Following up on Deven’s recent, well-deserved praise of Larry Lessig‘s Free Culture, I wanted to mention the rather distinct grounds on which I’ve often had occasion to praise Lessig: His use of PowerPoint.

I’ve long had doubts about the the value of PowerPoint as a pedagogic tool. Essentially, I’m unsure what it adds. Often, I hear folks talk about visual learners, but does PowerPoint – at least as commonly used – do much for such learners? Too often, I see speakers use PowerPoint simply to squeeze in more information, with less structure, thought, and analysis, than they might otherwise bring to their remarks. Listeners, I have consequently come to suspect, may actually be learning less with PowerPoint. Perhaps I’m not yet ready to conclude that the crash of the space shuttle Columbia can be traced to PowerPoint, as some have suggested. Given its capacity to bury and obscure relevant information, though, I’m not far off.

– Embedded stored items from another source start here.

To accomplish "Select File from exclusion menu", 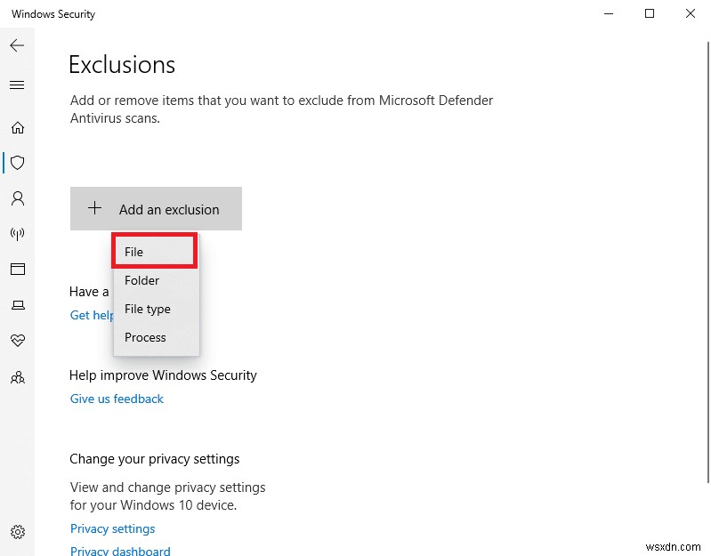I will pyautogui.click(x=153, y=252).
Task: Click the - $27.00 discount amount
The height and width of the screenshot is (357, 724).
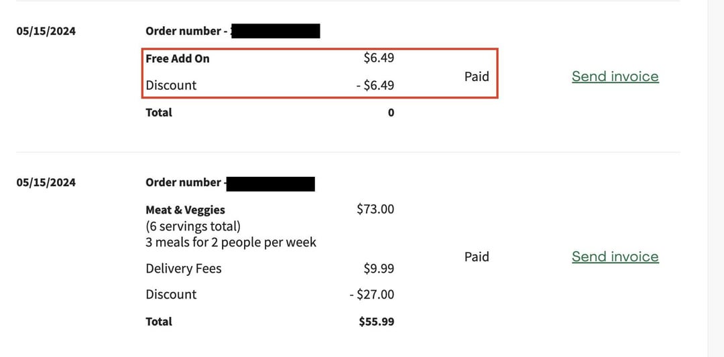Action: coord(371,294)
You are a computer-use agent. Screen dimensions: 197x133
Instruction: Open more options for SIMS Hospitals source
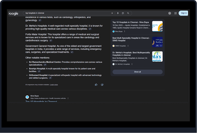tap(128, 46)
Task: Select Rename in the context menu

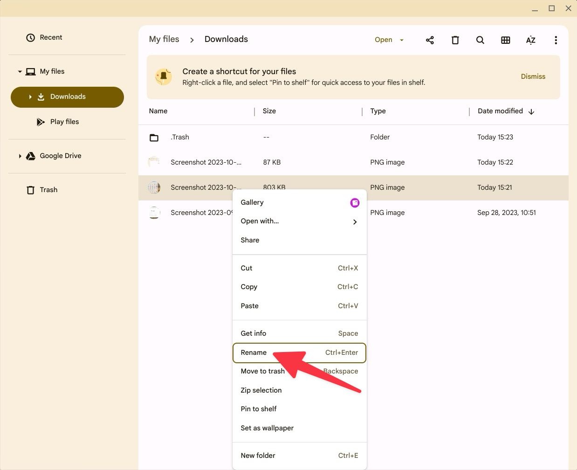Action: (254, 353)
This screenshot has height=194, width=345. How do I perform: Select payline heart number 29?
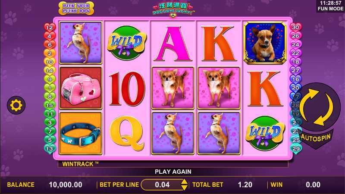point(296,148)
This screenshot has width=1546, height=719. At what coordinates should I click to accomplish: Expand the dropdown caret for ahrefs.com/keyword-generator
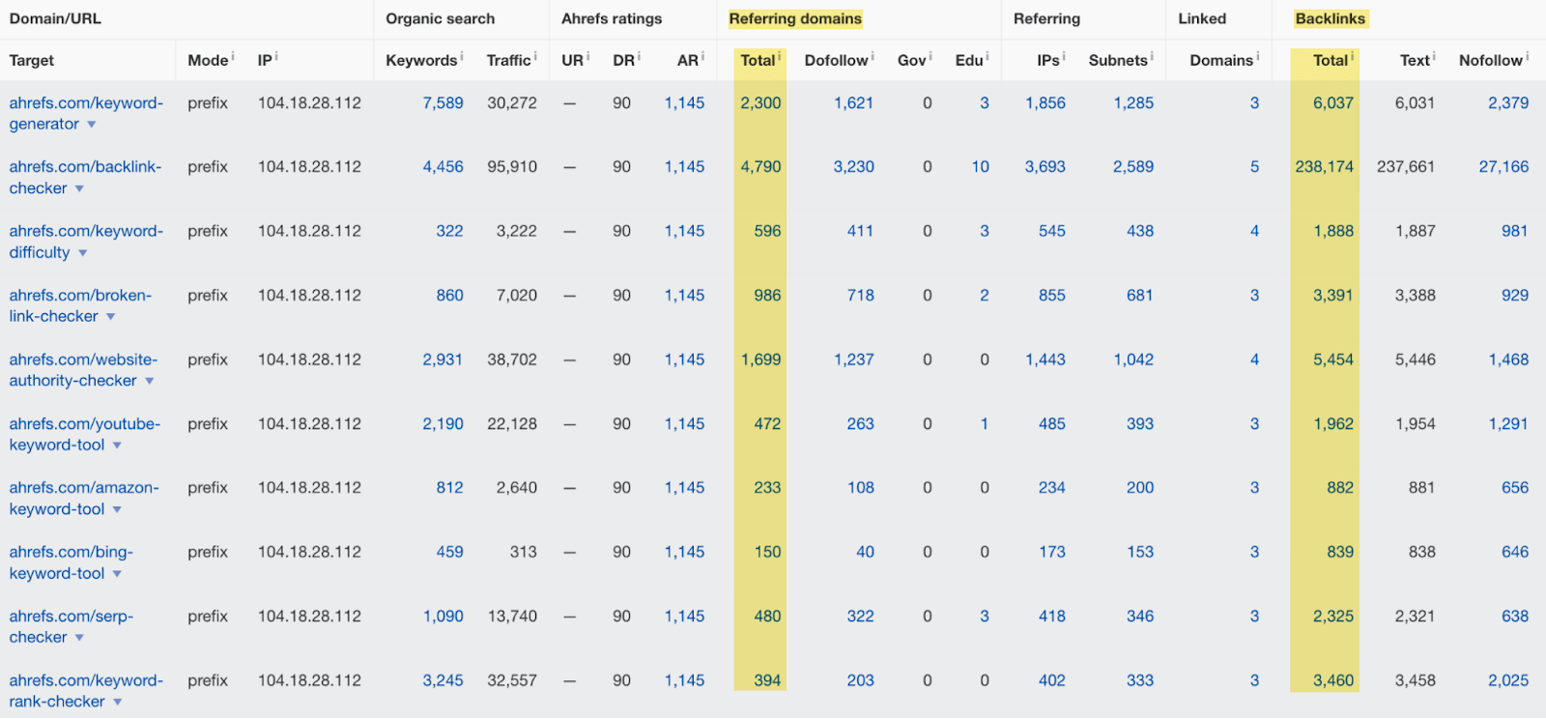coord(92,125)
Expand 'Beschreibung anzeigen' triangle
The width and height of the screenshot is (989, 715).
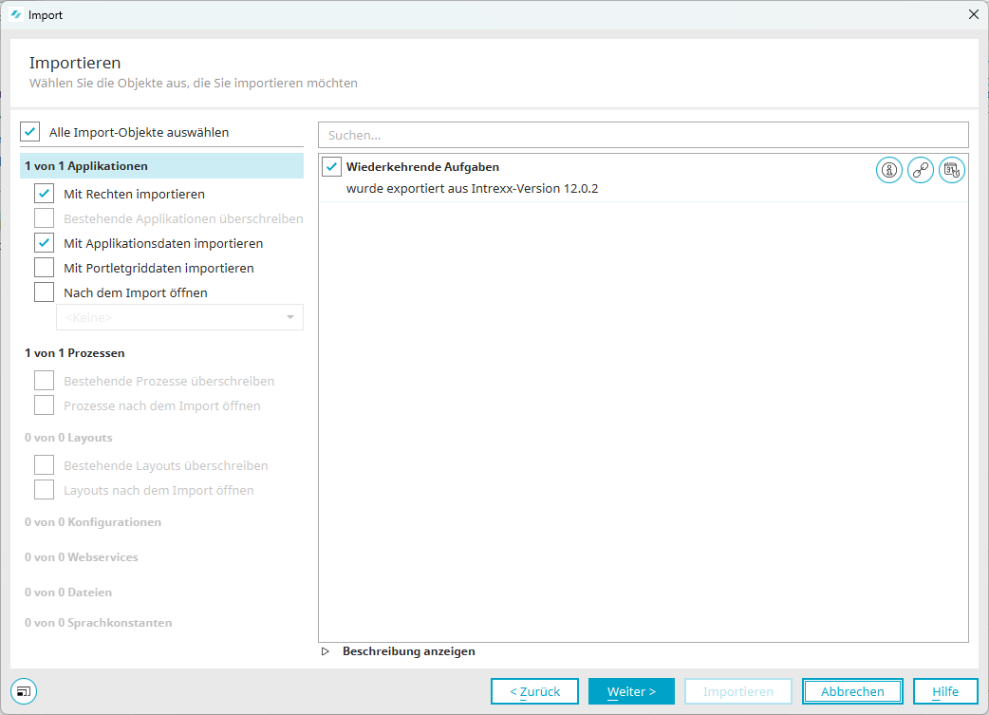click(326, 651)
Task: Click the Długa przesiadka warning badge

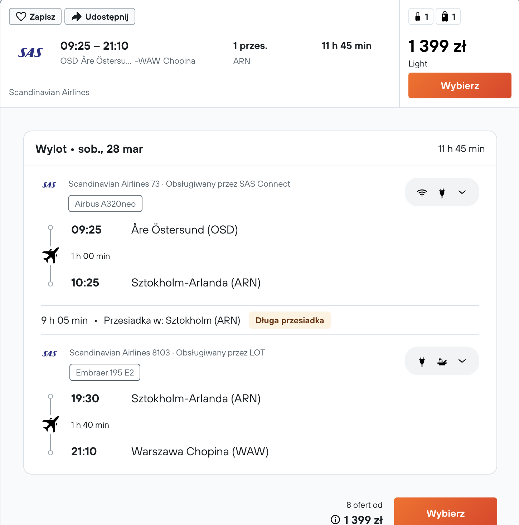Action: [x=290, y=320]
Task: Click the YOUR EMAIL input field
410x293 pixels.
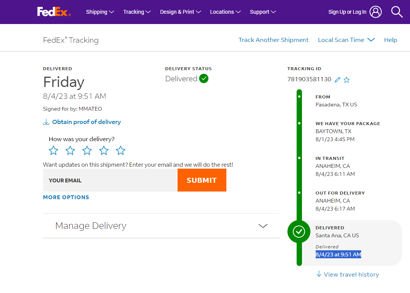Action: point(110,180)
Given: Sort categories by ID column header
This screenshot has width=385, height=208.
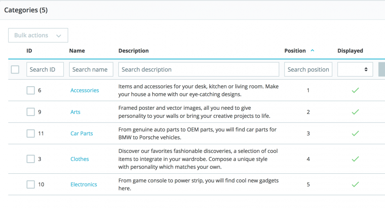Looking at the screenshot, I should click(29, 51).
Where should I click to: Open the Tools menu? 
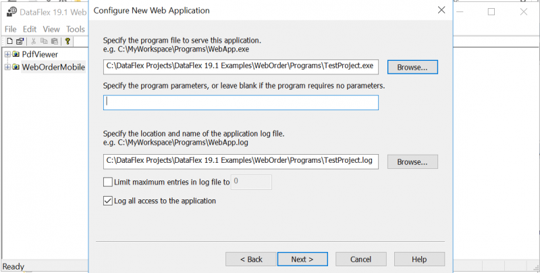coord(75,29)
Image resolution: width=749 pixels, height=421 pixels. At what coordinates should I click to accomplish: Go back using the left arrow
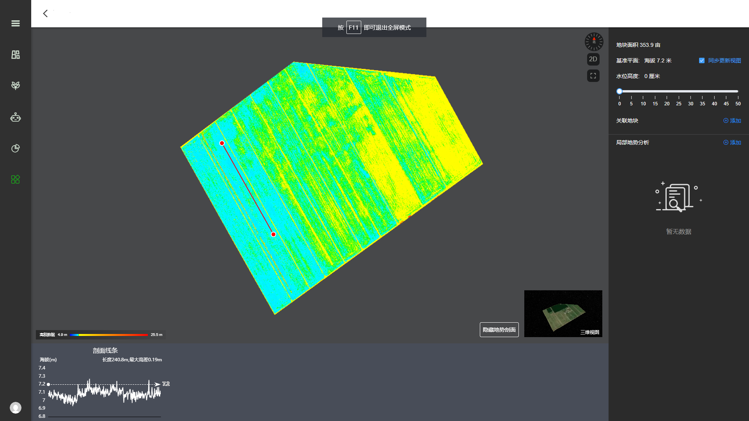(x=45, y=14)
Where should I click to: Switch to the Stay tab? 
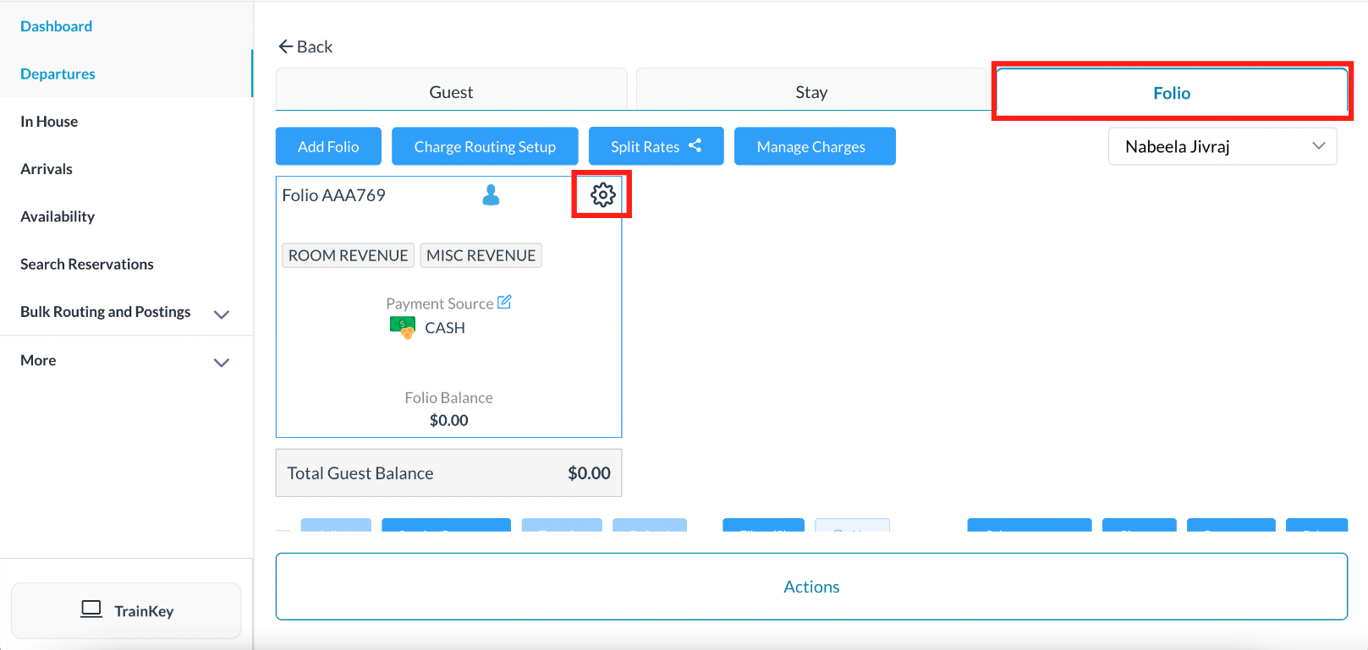pos(810,92)
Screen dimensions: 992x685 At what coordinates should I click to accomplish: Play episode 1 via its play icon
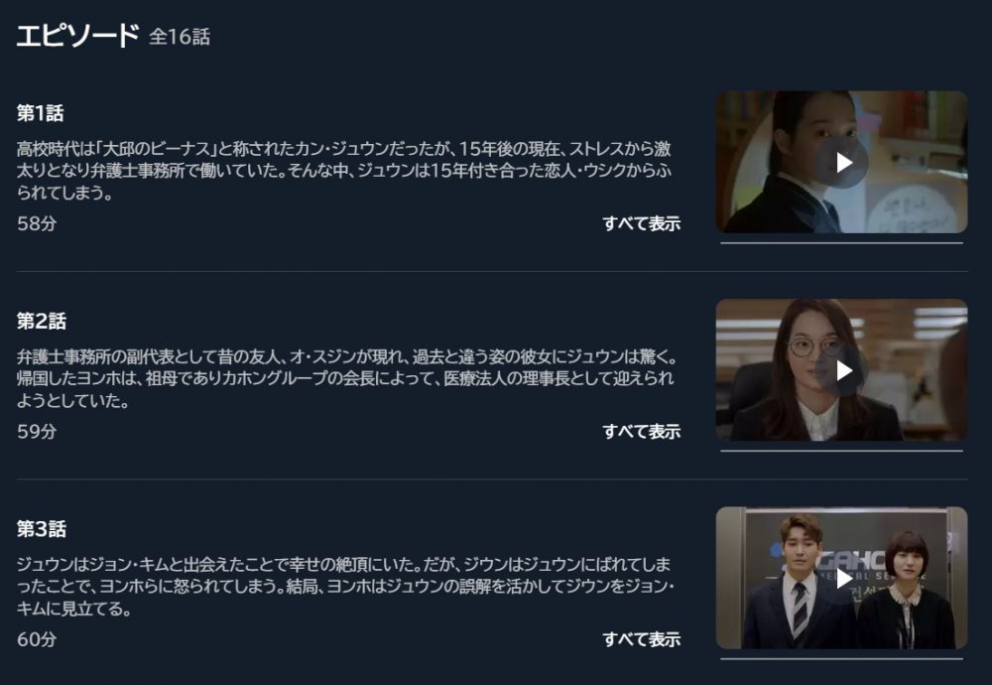pos(844,163)
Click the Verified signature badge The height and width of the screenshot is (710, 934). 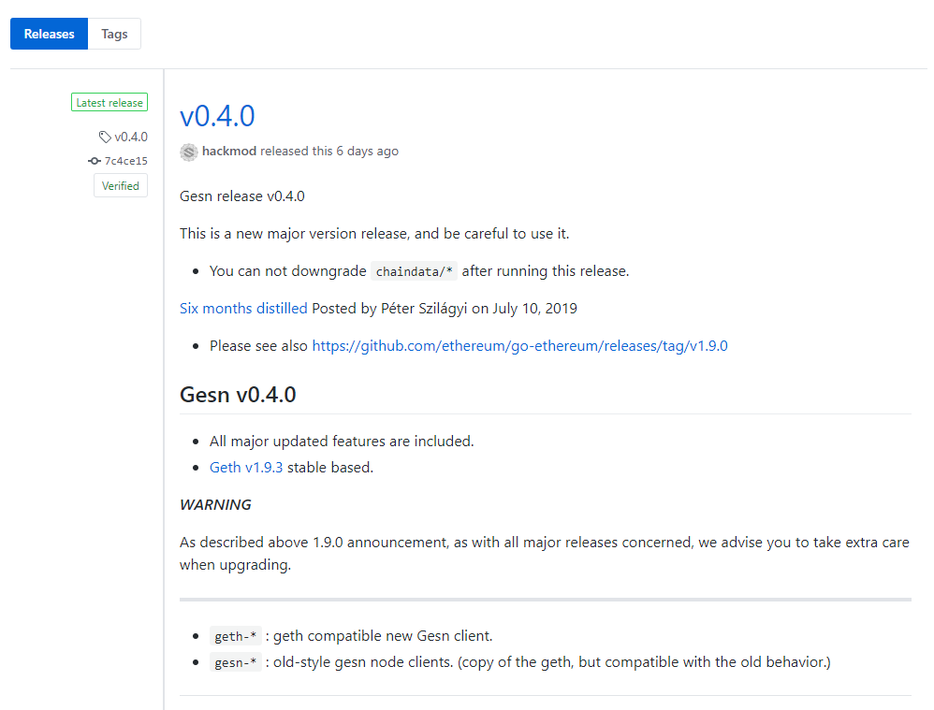click(x=121, y=186)
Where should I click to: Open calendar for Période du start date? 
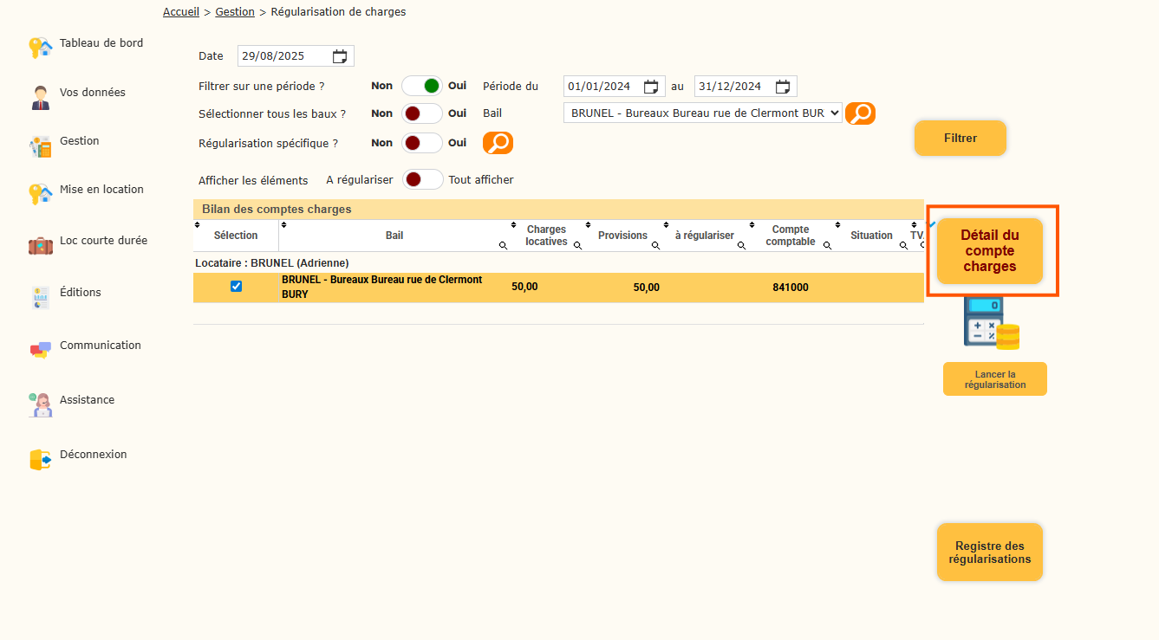[651, 87]
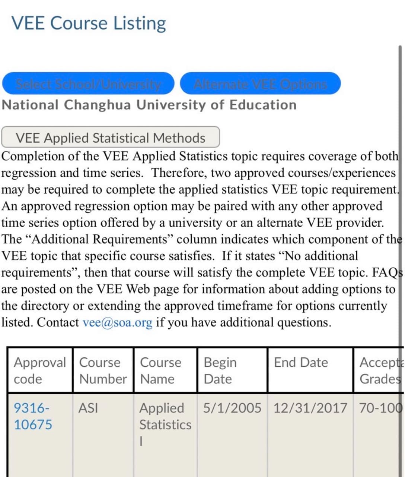Select the 5/1/2005 begin date cell

point(232,408)
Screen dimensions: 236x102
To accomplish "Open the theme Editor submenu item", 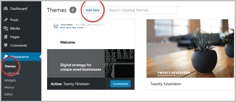I will [9, 94].
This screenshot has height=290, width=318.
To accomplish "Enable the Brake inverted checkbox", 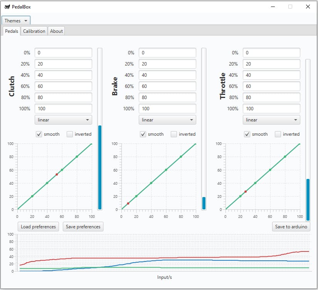I will tap(174, 134).
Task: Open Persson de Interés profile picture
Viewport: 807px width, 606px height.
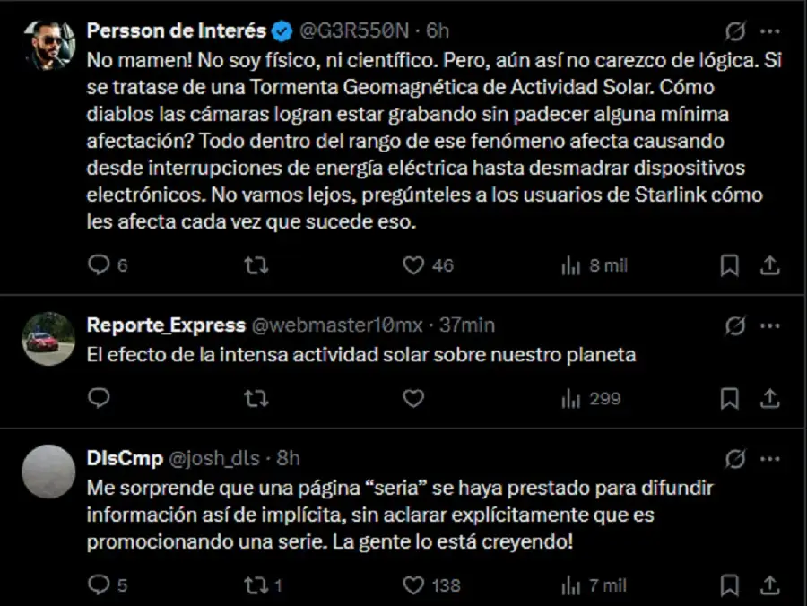Action: coord(48,44)
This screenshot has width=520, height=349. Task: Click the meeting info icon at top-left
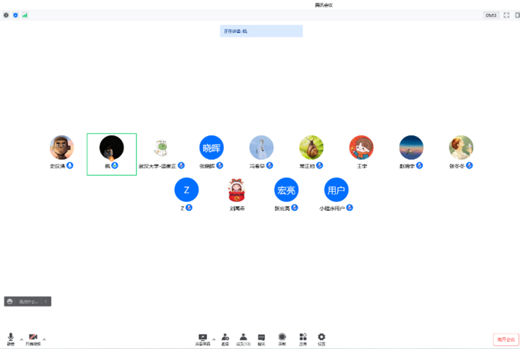click(x=7, y=15)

Some time ago, however, a friend forwarded me this link, to a talk and PowerPoint presentation by Lessig, back in 2002. (Even if you’ve seen it, I’d encourage you to sample it again, as a truly amazing piece of work.) Basically, by the spare use of select words and phrases, Lessig successfully conveys both his broad themes and a substantial amount of information, in a way that even visual images – let alone line after line of PowerPoint text – could never have done. I’m confident that my absorption of the relevant ideas and material was exponentially greater than my normal (perhaps abnormally low) rate.

Here, Lessig credits someone else with helping to create the final product, perhaps affirming Deven’s point about his modesty. At a minimum, though, he deserves credit for his excellent judgment, in recognizing a good thing when he sees it.